## EXERCISE AIM
Rewrite the entries starting at the line containing "This screenshot has" and ending at the last entry, replacing "screenshot" with "screen capture" and changing nothing else. Leave the pictures out of your answer.

## EXTRACTED RECORDS
* START *

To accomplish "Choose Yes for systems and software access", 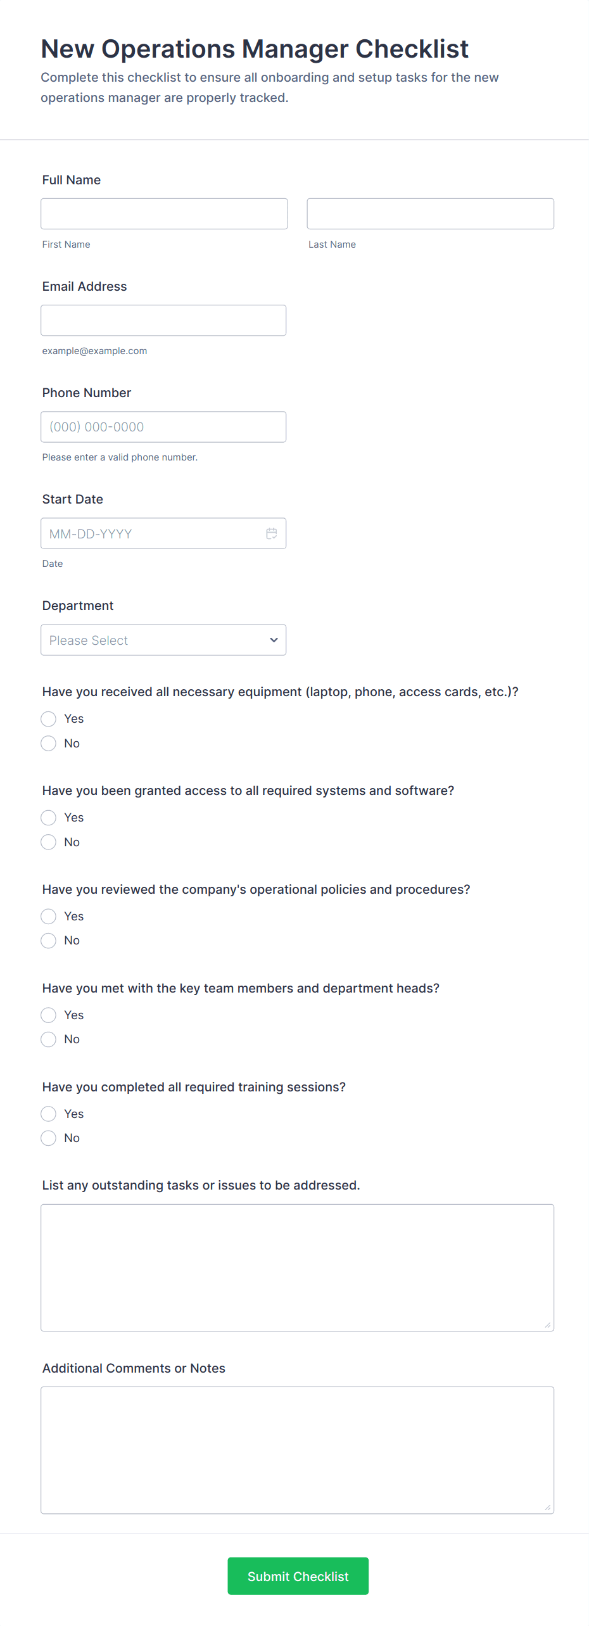I will [x=49, y=818].
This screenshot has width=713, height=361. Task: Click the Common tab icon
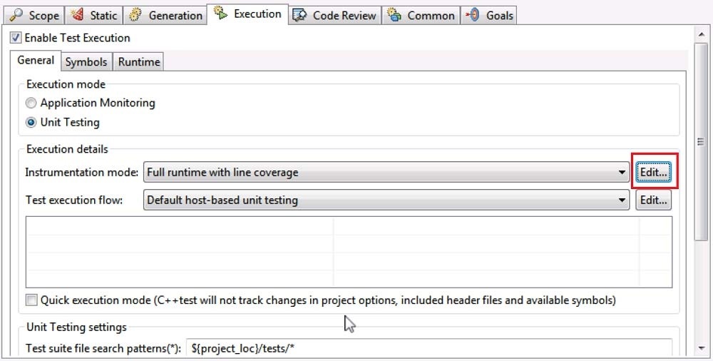coord(394,15)
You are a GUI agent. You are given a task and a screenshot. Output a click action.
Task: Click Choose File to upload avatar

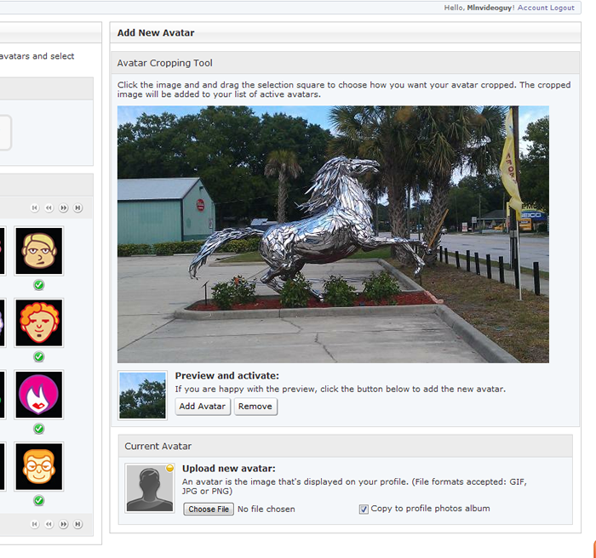point(209,510)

* END *

## ANSWER FOR THE TASK
This screen capture has width=713, height=361. Task: Click the Common tab icon
coord(394,15)
You are a GUI agent. You are given a task and a screen capture. Output a click action.
Task: Click Choose File to upload avatar

point(209,510)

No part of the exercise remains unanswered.